What the task requires
An exact copy of the records below is required, and it must contain no pictures.

○ ○ ○ ○ ○

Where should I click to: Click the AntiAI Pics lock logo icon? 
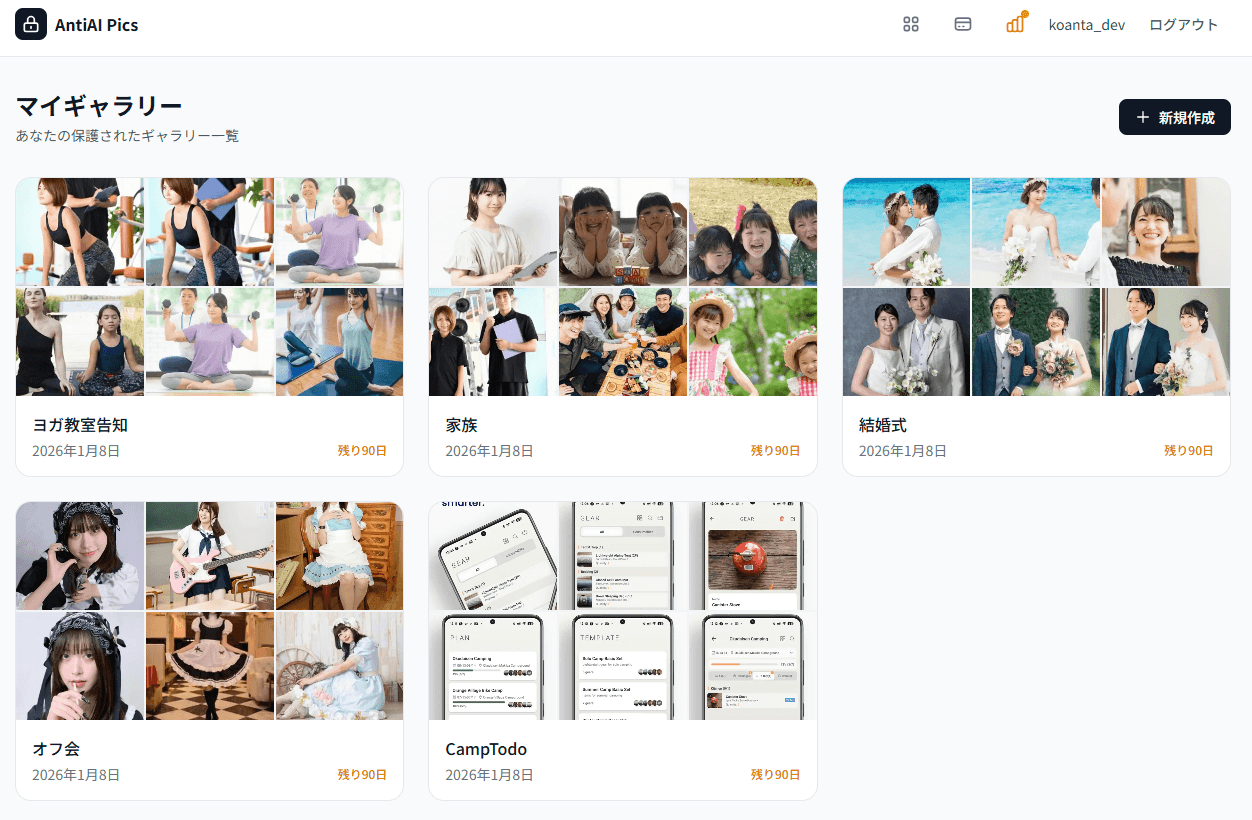[31, 25]
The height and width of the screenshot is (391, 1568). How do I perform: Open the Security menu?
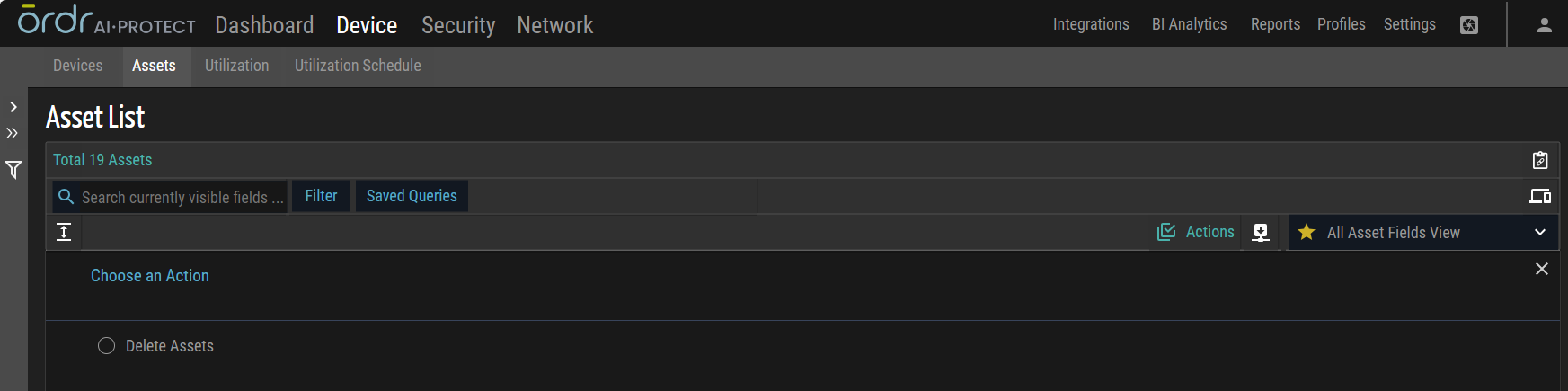[x=458, y=25]
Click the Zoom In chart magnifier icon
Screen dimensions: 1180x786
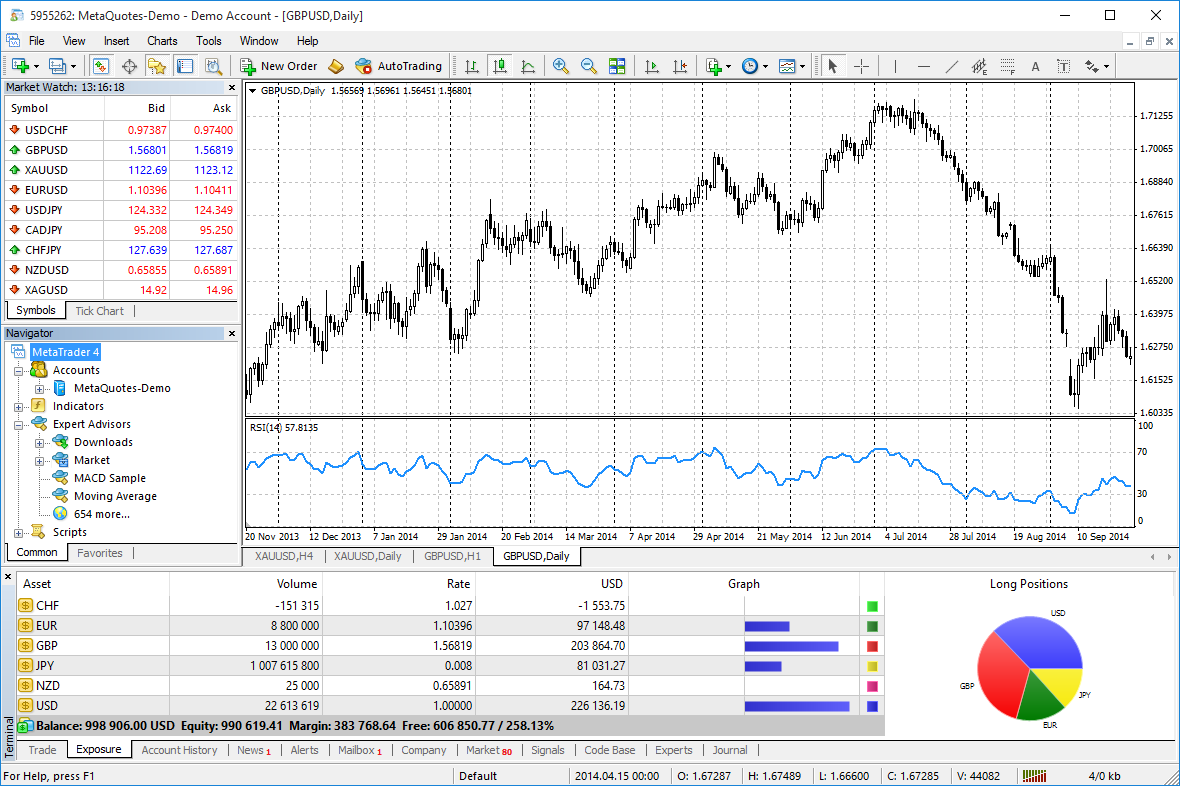pyautogui.click(x=561, y=66)
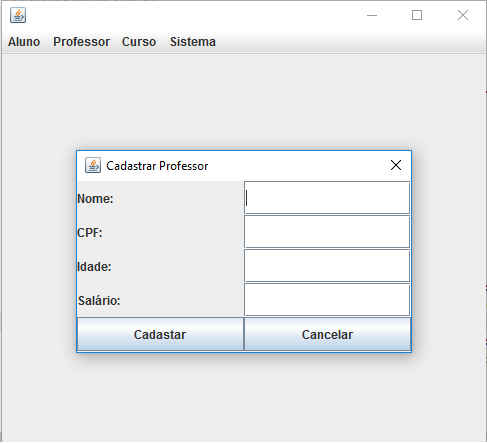Click the Cadastar button
The image size is (487, 443).
click(x=160, y=334)
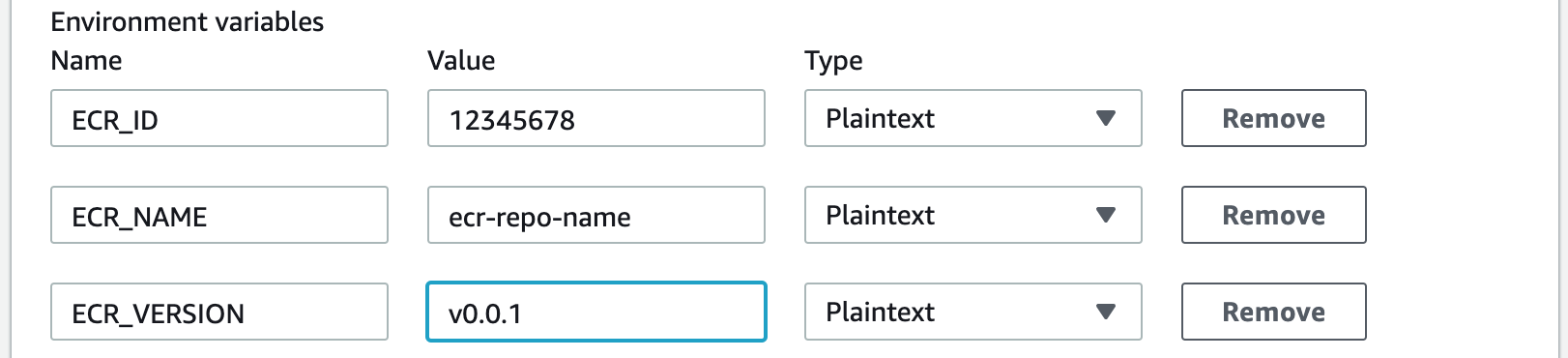Open the Plaintext type dropdown for ECR_ID
1568x358 pixels.
point(973,118)
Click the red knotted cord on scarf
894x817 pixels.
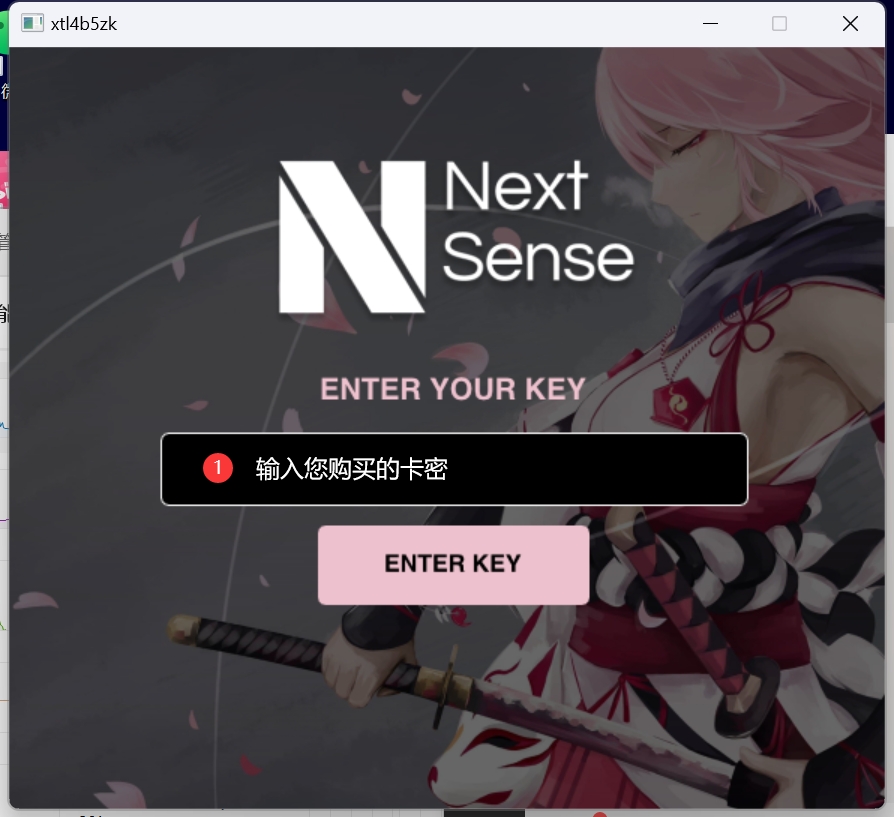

○ ○ ○ ○ ○

Reply
Where should I click to: Click the AntiAI Pics lock logo icon? 
[31, 25]
The height and width of the screenshot is (391, 1568). How do I perform: Open the Security menu?
[x=458, y=25]
Click the Zoom In chart magnifier icon
Screen dimensions: 1180x786
pyautogui.click(x=561, y=66)
Click the Cadastar button
The image size is (487, 443).
click(x=160, y=334)
Open the Plaintext type dropdown for ECR_ID
1568x358 pixels.
point(973,118)
Click the red knotted cord on scarf
894x817 pixels.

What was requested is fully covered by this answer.